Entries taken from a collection

=== Section Start ===

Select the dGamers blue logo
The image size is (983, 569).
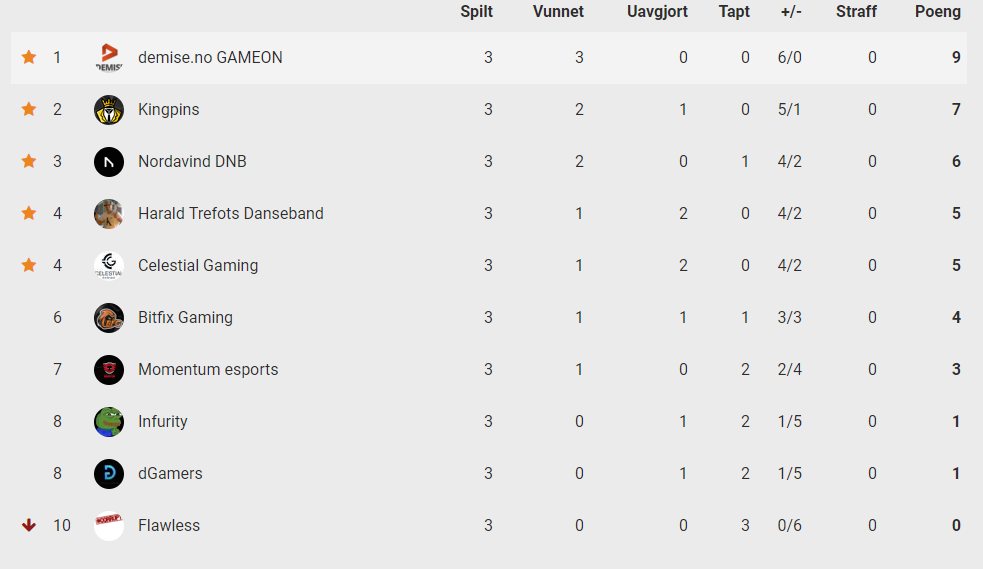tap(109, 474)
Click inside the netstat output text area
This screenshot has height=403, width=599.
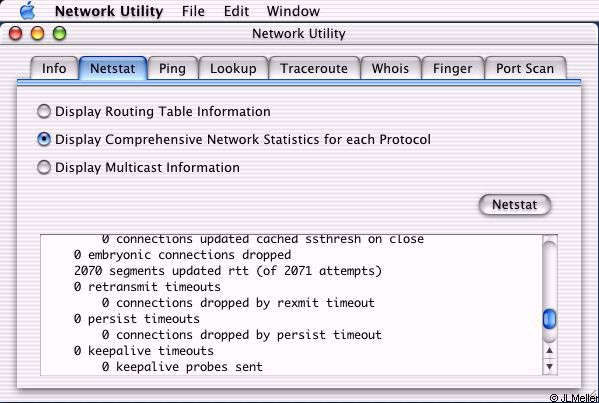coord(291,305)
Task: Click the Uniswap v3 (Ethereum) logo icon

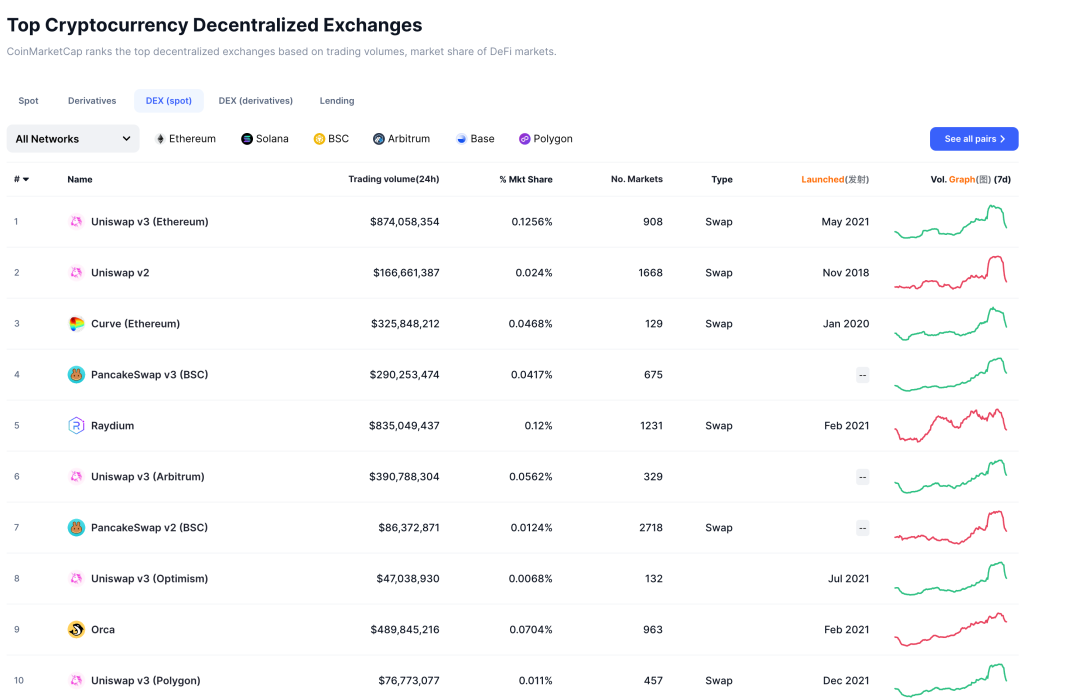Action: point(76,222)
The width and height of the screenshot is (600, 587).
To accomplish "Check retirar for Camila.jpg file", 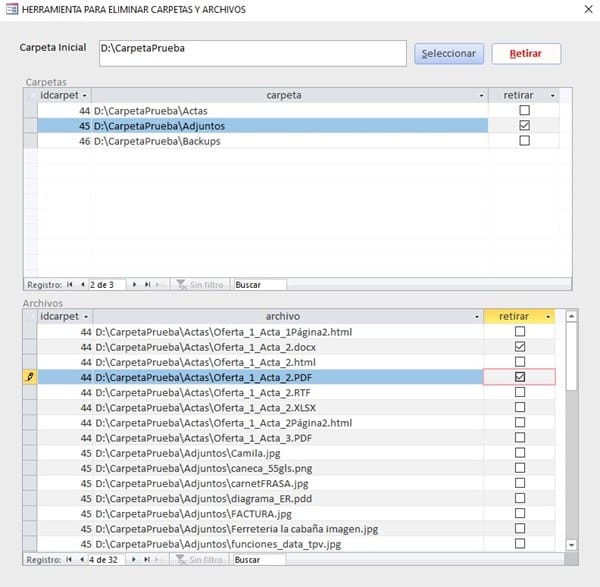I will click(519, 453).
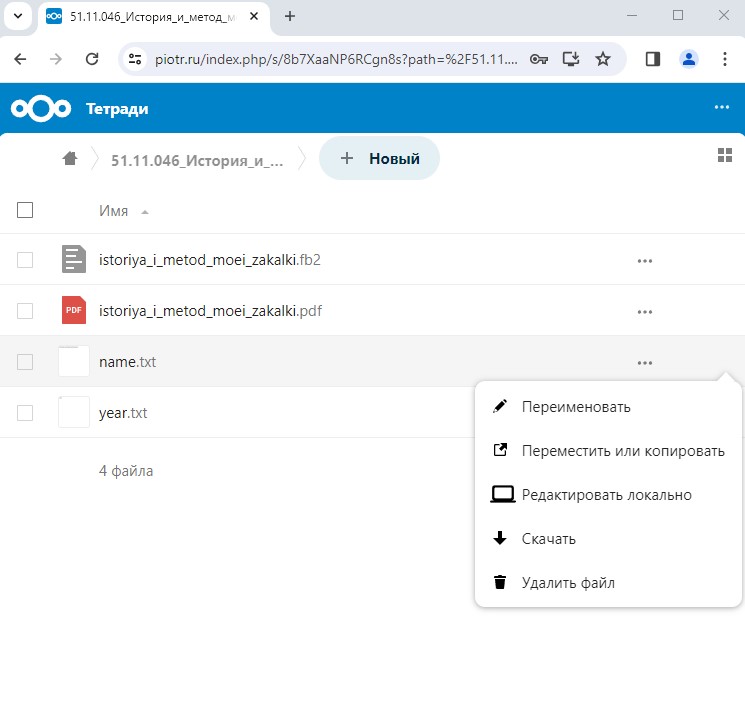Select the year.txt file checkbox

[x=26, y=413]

=== Section End ===

> EXERCISE BRIEF:
Reproduce the records word for word, please, from their first line up to and including the line that contains "The width and", but no pictures.

> OUTPUT OF THE EXERCISE:
Select the dGamers blue logo
The image size is (983, 569).
tap(109, 474)
Click inside the netstat output text area
This screenshot has height=403, width=599.
coord(291,305)
Task: Click the Uniswap v3 (Ethereum) logo icon

Action: point(76,222)
The width and height of the screenshot is (600, 587).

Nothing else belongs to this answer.